GIVEN RECORDS:
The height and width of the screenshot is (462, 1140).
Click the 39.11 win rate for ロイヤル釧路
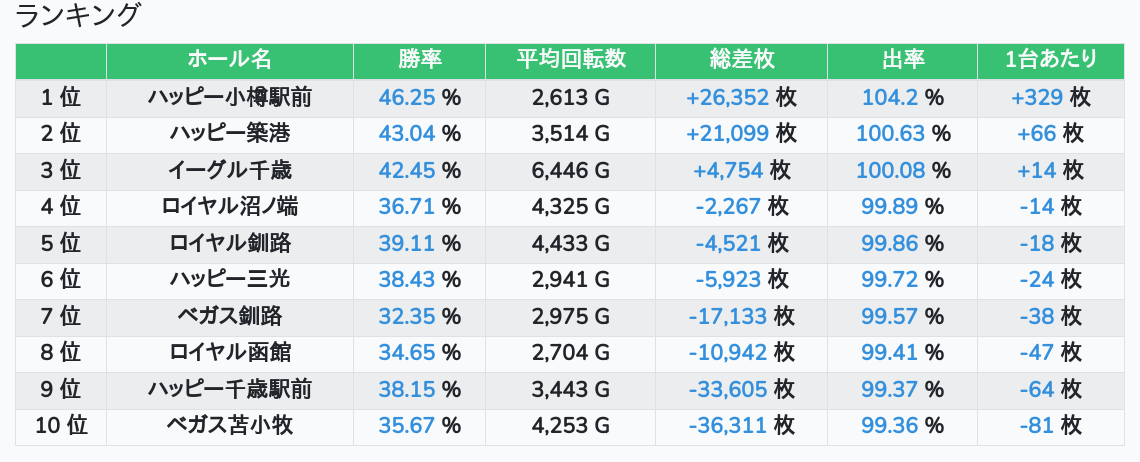pos(406,243)
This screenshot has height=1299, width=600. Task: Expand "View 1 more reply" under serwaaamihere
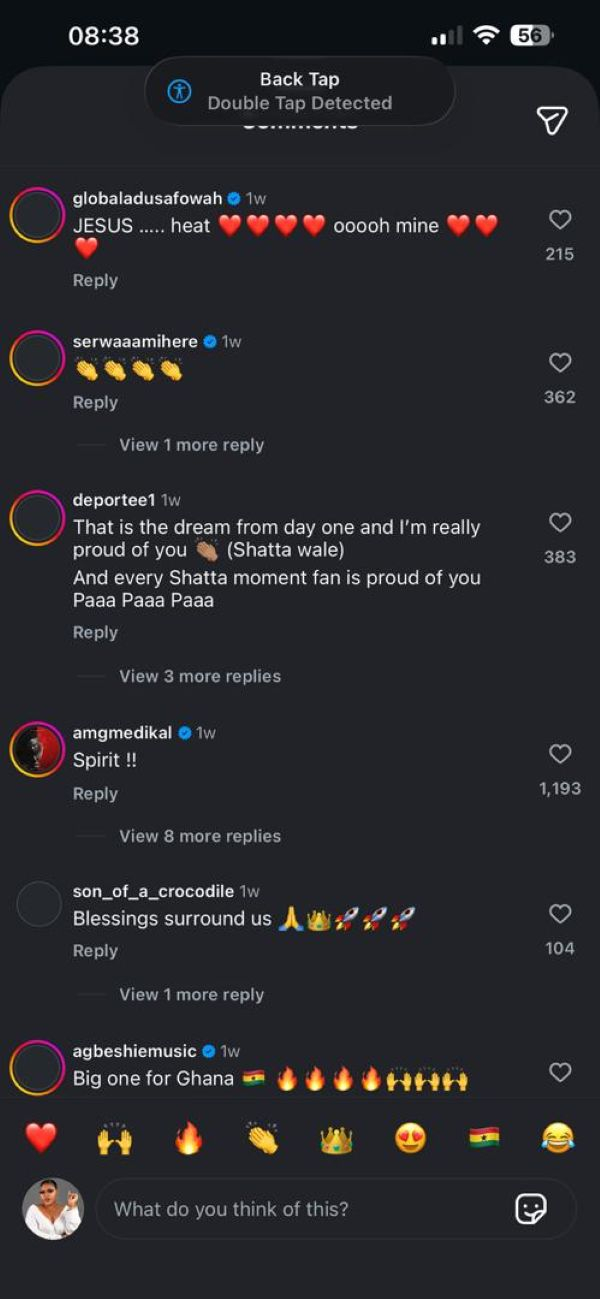coord(191,445)
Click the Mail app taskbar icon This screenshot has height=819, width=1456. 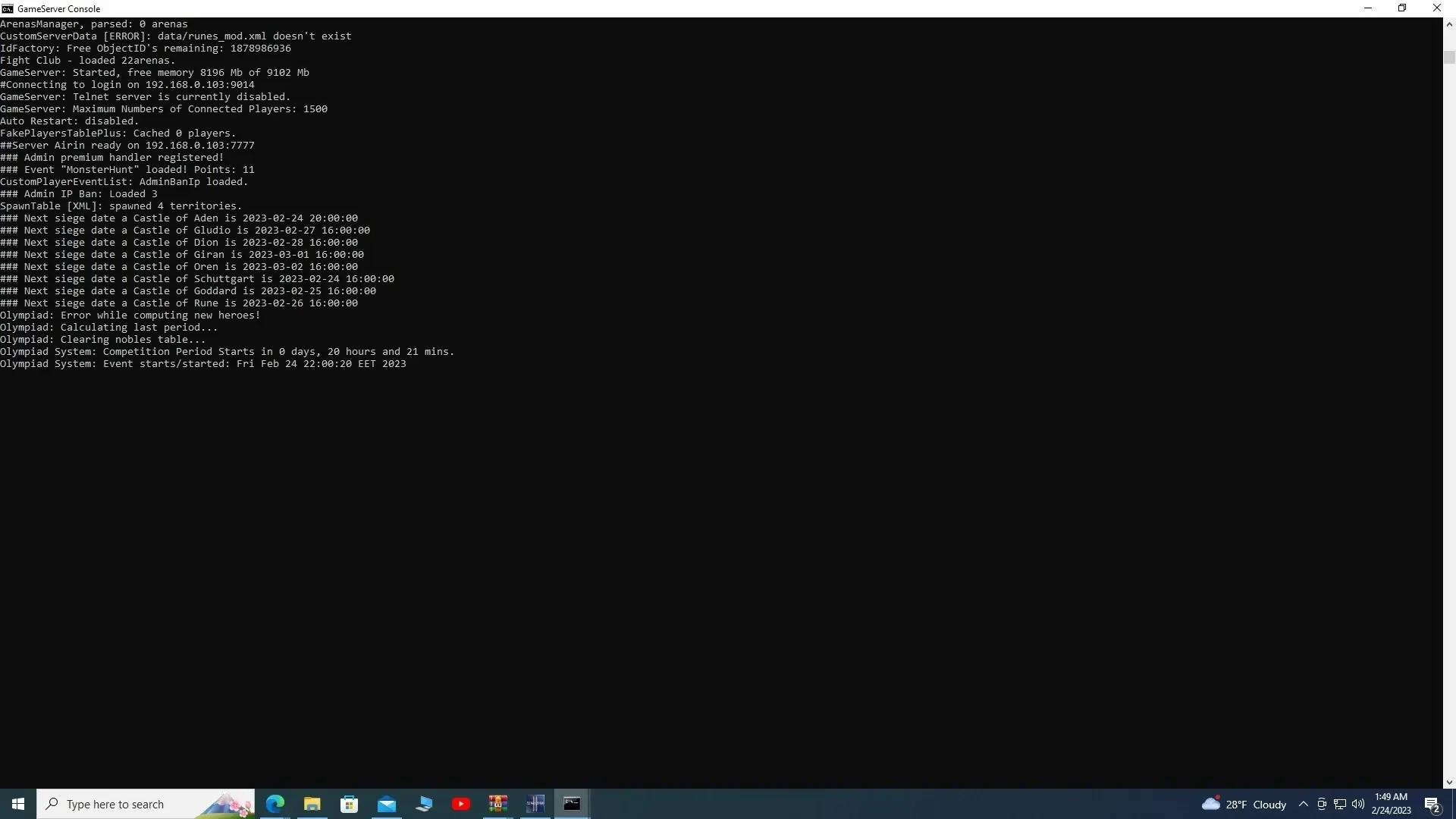tap(386, 804)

WHAT YOU WILL DO: Rewrite the stretch of material from its start through the line containing "coord(191,445)", replacing "screenshot" with "image" and leaving everything else unchanged. Leave the pictures out of your answer.

FINAL RESULT:
The height and width of the image is (462, 1140).
Click the 39.11 win rate for ロイヤル釧路
pos(406,243)
This image has height=1299, width=600. Task: Expand "View 1 more reply" under serwaaamihere
coord(191,445)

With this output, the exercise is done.